Questa valutazione permette di definire gli interventi più appropriati, come terapia di gruppo, terapia individuale, terapia familiare o un’eventuale terapia farmacologica valutata dal neuropsichiatra. In alcuni casi, possono essere previsti interventi domiciliari per valutare l’ambiente familiare e sanare eventuali conflitti. 

Per situazioni dove il quadro psicopatologico è già significativamente compromesso, può essere necessario il ricovero in una comunità terapeutica. Questo tipo di intervento è spesso successivo a un ricovero ospedaliero e rappresenta una soluzione per casi più complessi rispetto a quelli che possono essere gestiti in ambito ambulatoriale o in un centro diurno. Durante il periodo in comunità, viene svolto parallelamente un lavoro con i genitori, che può essere di “parent training” o di psicoeducazione. Quest’ultimo consiste nell’insegnare alla famiglia cosa comporta il disturbo nella pratica quotidiana e come reagire e agire nei confronti della persona in difficoltà. Questo lavoro continua idealmente anche dopo le dimissioni, quando l’adolescente torna a vivere con la famiglia, attraverso interventi domiciliari che permettono di affrontare le problematiche che emergono nella convivenza quotidiana.

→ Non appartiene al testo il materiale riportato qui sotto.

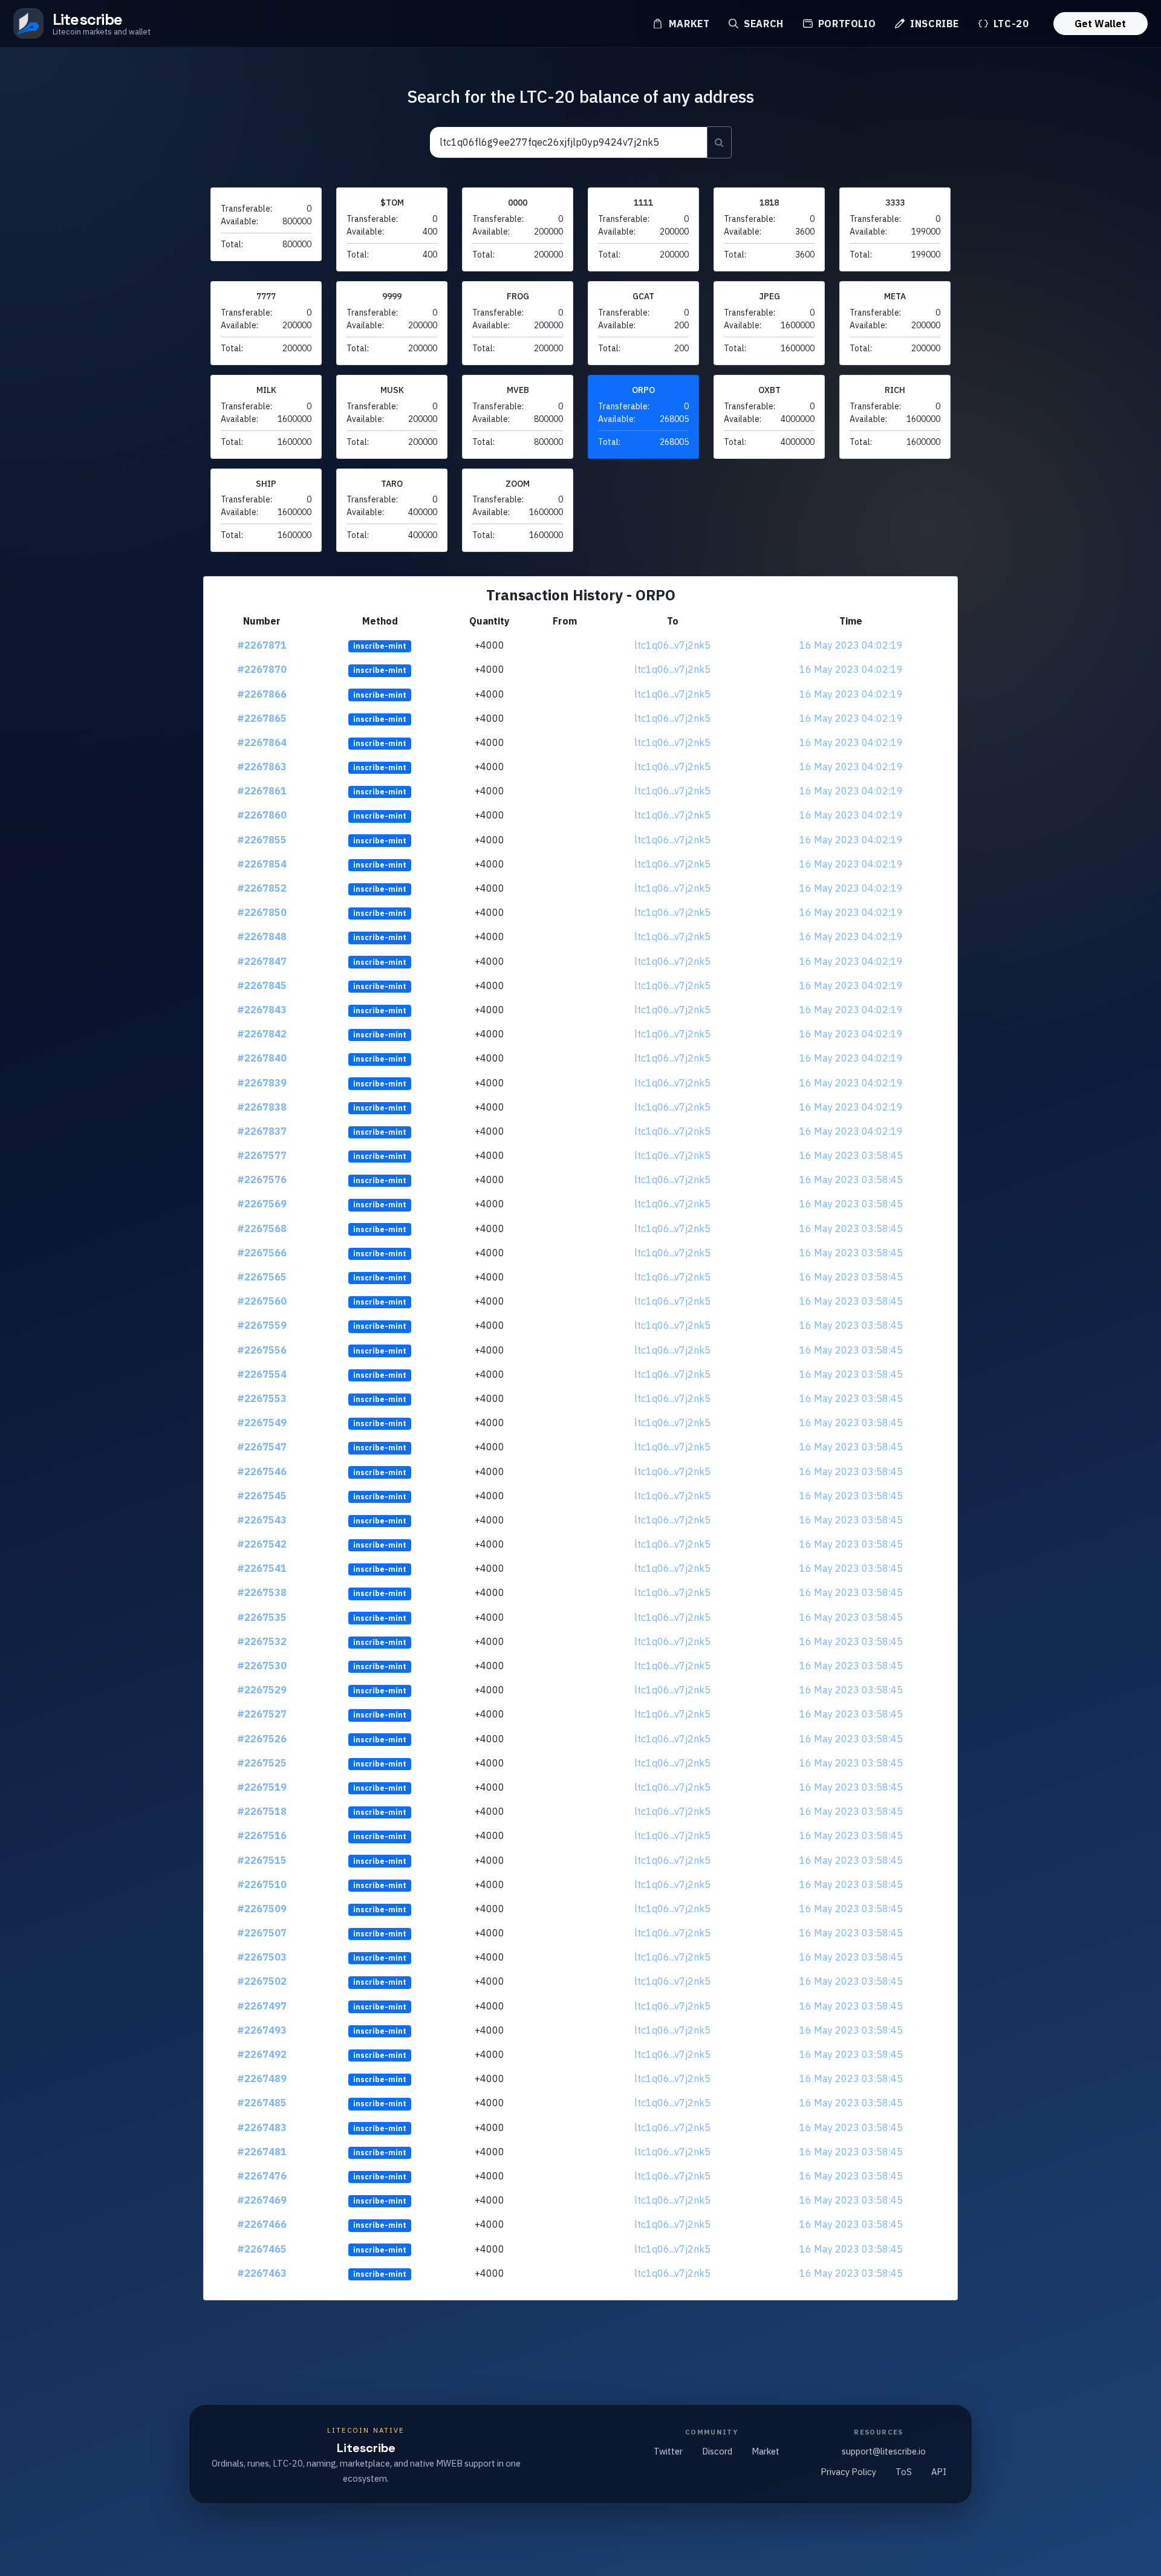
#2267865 (262, 718)
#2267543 (262, 1520)
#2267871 (262, 645)
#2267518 (262, 1811)
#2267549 (262, 1422)
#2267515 (262, 1860)
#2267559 (262, 1325)
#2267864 (262, 742)
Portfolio (845, 24)
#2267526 (262, 1739)
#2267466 (262, 2224)
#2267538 (262, 1592)
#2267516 (262, 1835)
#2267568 (262, 1228)
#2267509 (262, 1909)
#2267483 (262, 2127)
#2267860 (262, 815)
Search (762, 24)
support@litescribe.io (884, 2451)
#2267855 (262, 840)
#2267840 (262, 1058)
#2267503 (262, 1957)
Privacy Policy (848, 2471)
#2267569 (262, 1204)
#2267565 (262, 1277)
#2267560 (262, 1301)
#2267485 (262, 2103)
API (938, 2471)
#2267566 (262, 1253)
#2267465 (262, 2249)
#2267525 (262, 1763)
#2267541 (262, 1568)
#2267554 (262, 1374)
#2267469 (262, 2200)
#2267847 (262, 961)
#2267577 (262, 1155)
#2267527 (262, 1714)
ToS (904, 2471)
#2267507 (262, 1933)
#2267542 (262, 1544)
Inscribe (933, 24)
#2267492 (262, 2054)
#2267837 (262, 1131)
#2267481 (262, 2152)
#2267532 (262, 1641)
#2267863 (262, 767)
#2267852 (262, 888)
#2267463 (262, 2273)
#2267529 (262, 1690)
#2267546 (262, 1471)
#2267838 (262, 1107)
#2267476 (262, 2176)
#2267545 (262, 1496)
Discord (717, 2451)
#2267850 (262, 912)
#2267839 (262, 1083)
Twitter (668, 2451)
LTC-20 (1009, 24)
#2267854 (262, 864)
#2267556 (262, 1350)
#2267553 (262, 1398)
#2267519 (262, 1787)
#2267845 (262, 985)
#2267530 (262, 1665)
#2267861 (262, 791)
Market (687, 24)
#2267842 (262, 1034)
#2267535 (262, 1617)
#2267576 (262, 1179)
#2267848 (262, 936)
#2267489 (262, 2078)
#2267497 (262, 2006)
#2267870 (262, 669)
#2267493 (262, 2030)
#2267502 (262, 1981)
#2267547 (262, 1447)
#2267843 (262, 1010)
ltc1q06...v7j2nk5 (672, 645)
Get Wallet (1100, 24)
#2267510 (262, 1884)
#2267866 (262, 694)
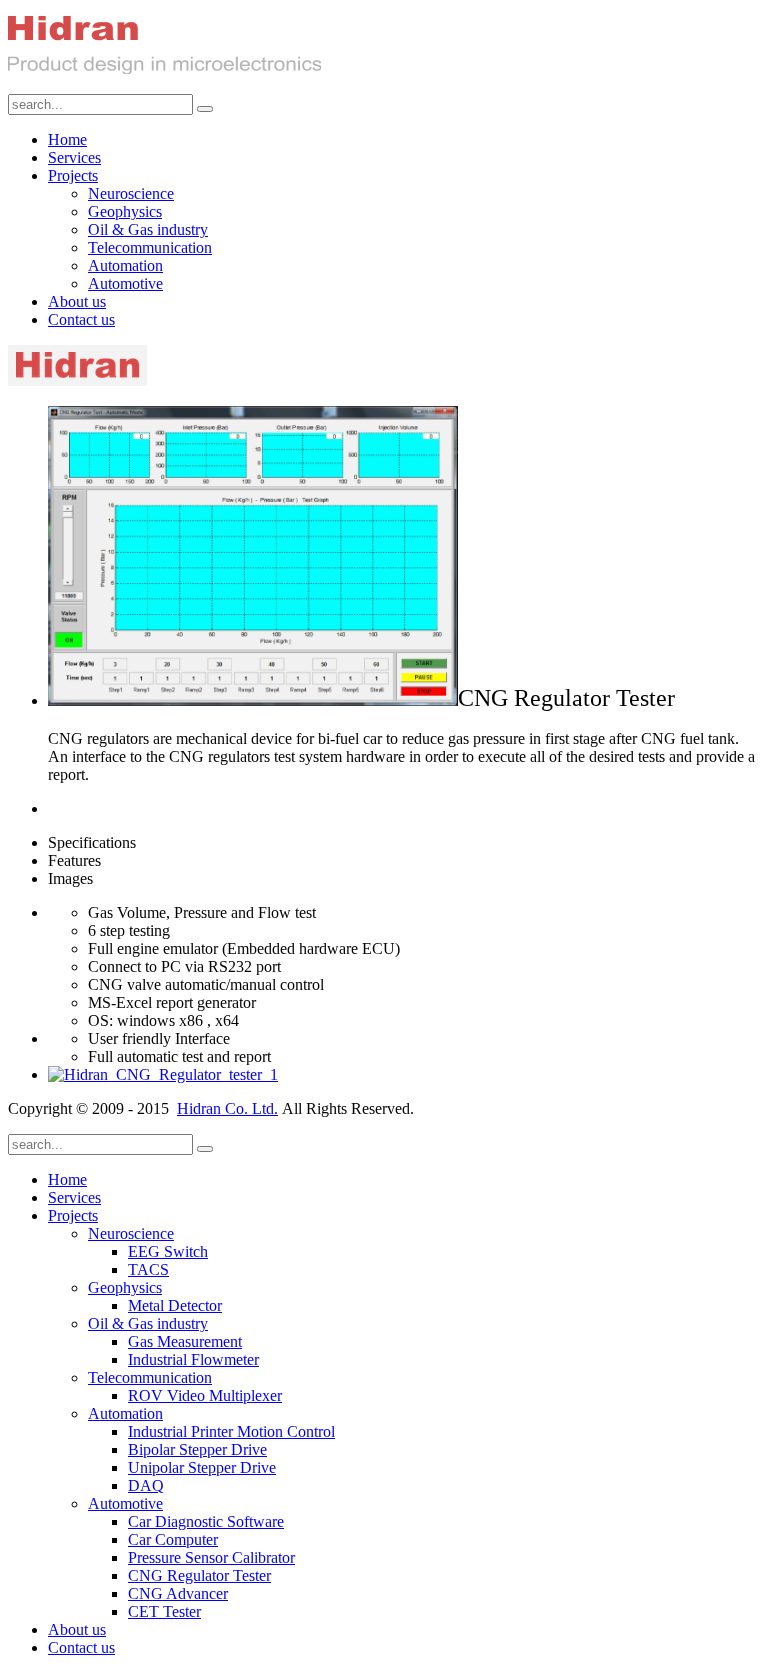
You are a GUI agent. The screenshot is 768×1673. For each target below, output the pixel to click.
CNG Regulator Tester (199, 1575)
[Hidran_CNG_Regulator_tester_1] (163, 1074)
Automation (125, 265)
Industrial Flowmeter (193, 1359)
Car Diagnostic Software (206, 1521)
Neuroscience (131, 193)
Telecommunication (150, 247)
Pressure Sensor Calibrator (211, 1557)
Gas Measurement (185, 1341)
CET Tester (164, 1611)
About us (77, 301)
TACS (148, 1269)
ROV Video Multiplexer (205, 1395)
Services (74, 157)
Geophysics (125, 211)
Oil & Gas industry (148, 229)
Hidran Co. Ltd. (227, 1108)
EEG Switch (168, 1251)
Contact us (81, 319)
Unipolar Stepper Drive (202, 1467)
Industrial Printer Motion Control (231, 1431)
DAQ (146, 1485)
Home (67, 139)
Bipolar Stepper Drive (197, 1449)
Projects (73, 175)
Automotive (125, 283)
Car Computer (173, 1539)
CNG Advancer (178, 1593)
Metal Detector (175, 1305)
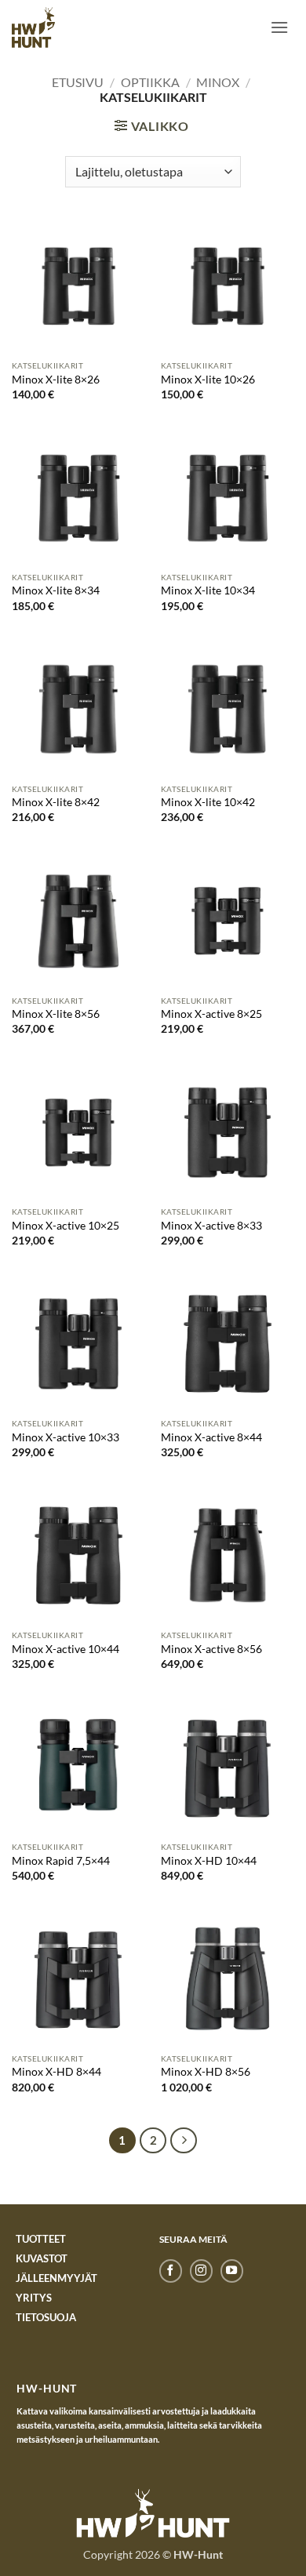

Quali sono gli elementi per favorire un percorso di crescita positiva per i ragazzi e le ragazze?

Soprattutto in situazioni di disagio identitario, è fondamentale creare un ambiente supportivo che aiuti l’adolescente a raggiungere i propri obiettivi. Quando un giovane presenta un senso identitario frammentato, spesso manifesta anche bassa autostima, difficoltà a definire un chiaro sistema valoriale e problemi nelle relazioni sociali.

È importante che le persone significative nella vita dell’adolescente – genitori, caregiver, figure educative – lo aiutino a individuare obiettivi realistici e raggiungibili, supportandolo nella scoperta del ruolo che desidera assumere nella società. Parallelamente, è essenziale facilitare la costruzione di relazioni significative che possano restituire al giovane un senso generale di appartenenza e valore personale.

Questo è particolarmente importante perché l’esperienza ripetuta del fallimento può compromettere ulteriormente la capacità del ragazzo di sviluppare una visione positiva di sé e del proprio futuro. L’ambiente complessivo – famiglia, scuola, gruppo dei pari, educatori e altre figure che entrano nella vita dell’adolescente – dovrebbe quindi fungere da sostegno nel naturale processo di crescita.

Quando necessari, interventi più specificamente clinici vanno affidati ai professionisti della salute mentale. Ma in linea generale, gli elementi essenziali sono supporto, accoglienza e pazienza, evitando di affrettare le tappe – che si tratti di un percorso di transizione di genere o dell’identificazione di un ruolo sociale. L’obiettivo è fornire un aiuto pratico nelle piccole cose quotidiane, permettendo al giovane di ricostruire gradualmente un senso identitario sufficientemente solido per poter credere in un futuro positivo.